[Task prompt]: Look in the material below for the line with "Varmepumper (560, 178)" and the line with "考试安排 (55, 198)", then set down exactly those two lines and all lines between, nothing more.

++++ Records for processing ++++

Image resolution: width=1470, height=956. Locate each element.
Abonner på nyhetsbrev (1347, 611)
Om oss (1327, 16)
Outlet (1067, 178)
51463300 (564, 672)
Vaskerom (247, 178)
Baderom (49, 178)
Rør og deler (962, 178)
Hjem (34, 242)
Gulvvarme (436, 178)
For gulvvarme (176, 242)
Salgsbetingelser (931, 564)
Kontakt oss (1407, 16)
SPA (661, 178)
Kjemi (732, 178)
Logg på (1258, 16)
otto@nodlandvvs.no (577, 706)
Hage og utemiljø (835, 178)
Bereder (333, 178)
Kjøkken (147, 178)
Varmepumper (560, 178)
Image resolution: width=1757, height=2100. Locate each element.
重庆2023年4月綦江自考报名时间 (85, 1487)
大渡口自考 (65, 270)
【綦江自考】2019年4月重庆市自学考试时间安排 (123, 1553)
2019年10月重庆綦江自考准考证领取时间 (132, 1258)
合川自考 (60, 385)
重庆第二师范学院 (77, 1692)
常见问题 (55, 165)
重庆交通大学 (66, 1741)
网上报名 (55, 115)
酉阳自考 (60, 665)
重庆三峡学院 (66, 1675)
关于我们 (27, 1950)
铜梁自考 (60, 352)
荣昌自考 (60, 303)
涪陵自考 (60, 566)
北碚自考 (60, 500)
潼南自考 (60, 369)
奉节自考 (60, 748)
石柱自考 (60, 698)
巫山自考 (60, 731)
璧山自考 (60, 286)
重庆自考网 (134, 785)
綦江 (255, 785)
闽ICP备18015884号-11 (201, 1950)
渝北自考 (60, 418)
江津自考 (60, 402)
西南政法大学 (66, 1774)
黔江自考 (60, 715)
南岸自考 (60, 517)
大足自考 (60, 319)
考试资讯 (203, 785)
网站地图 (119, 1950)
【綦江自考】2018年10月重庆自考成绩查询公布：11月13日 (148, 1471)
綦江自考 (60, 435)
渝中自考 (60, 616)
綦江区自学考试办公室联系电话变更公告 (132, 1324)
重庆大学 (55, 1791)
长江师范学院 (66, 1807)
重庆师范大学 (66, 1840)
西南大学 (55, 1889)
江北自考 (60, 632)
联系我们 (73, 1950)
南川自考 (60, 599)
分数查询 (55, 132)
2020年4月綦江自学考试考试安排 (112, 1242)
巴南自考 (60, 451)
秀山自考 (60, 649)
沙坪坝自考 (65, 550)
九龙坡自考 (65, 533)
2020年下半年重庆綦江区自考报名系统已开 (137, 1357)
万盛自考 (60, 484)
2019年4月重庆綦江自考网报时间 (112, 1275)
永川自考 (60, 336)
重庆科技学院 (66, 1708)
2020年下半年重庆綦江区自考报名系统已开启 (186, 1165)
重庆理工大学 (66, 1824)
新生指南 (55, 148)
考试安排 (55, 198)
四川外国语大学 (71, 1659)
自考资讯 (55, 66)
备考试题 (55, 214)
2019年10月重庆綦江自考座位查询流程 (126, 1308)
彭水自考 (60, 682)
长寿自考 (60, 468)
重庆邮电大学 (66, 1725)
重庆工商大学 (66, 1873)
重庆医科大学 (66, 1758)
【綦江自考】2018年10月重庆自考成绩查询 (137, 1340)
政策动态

++++

[Your solution]:
Varmepumper (560, 178)
Image resolution: width=1757, height=2100. Locate each element.
重庆2023年4月綦江自考报名时间 (85, 1487)
大渡口自考 (65, 270)
【綦江自考】2019年4月重庆市自学考试时间安排 (123, 1553)
2019年10月重庆綦江自考准考证领取时间 (132, 1258)
合川自考 (60, 385)
重庆第二师范学院 (77, 1692)
常见问题 (55, 165)
重庆交通大学 (66, 1741)
网上报名 (55, 115)
酉阳自考 (60, 665)
重庆三峡学院 (66, 1675)
关于我们 (27, 1950)
铜梁自考 (60, 352)
荣昌自考 (60, 303)
涪陵自考 (60, 566)
北碚自考 (60, 500)
潼南自考 (60, 369)
奉节自考 (60, 748)
石柱自考 (60, 698)
巫山自考 (60, 731)
璧山自考 (60, 286)
重庆自考网 (134, 785)
綦江 (255, 785)
闽ICP备18015884号-11 (201, 1950)
渝北自考 (60, 418)
江津自考 (60, 402)
西南政法大学 (66, 1774)
黔江自考 (60, 715)
南岸自考 (60, 517)
大足自考 (60, 319)
考试资讯 (203, 785)
网站地图 (119, 1950)
【綦江自考】2018年10月重庆自考成绩查询公布：11月13日 (148, 1471)
綦江自考 (60, 435)
渝中自考 (60, 616)
綦江区自学考试办公室联系电话变更公告 (132, 1324)
重庆大学 (55, 1791)
长江师范学院 (66, 1807)
重庆师范大学 (66, 1840)
西南大学 (55, 1889)
江北自考 (60, 632)
联系我们 (73, 1950)
南川自考 (60, 599)
分数查询 (55, 132)
2020年4月綦江自学考试考试安排 (112, 1242)
巴南自考 (60, 451)
秀山自考 (60, 649)
沙坪坝自考 (65, 550)
九龙坡自考 (65, 533)
2020年下半年重庆綦江区自考报名系统已开 (137, 1357)
万盛自考 (60, 484)
2019年4月重庆綦江自考网报时间 (112, 1275)
永川自考 (60, 336)
重庆科技学院 (66, 1708)
2020年下半年重庆綦江区自考报名系统已开启 (186, 1165)
重庆理工大学 (66, 1824)
新生指南 (55, 148)
考试安排 (55, 198)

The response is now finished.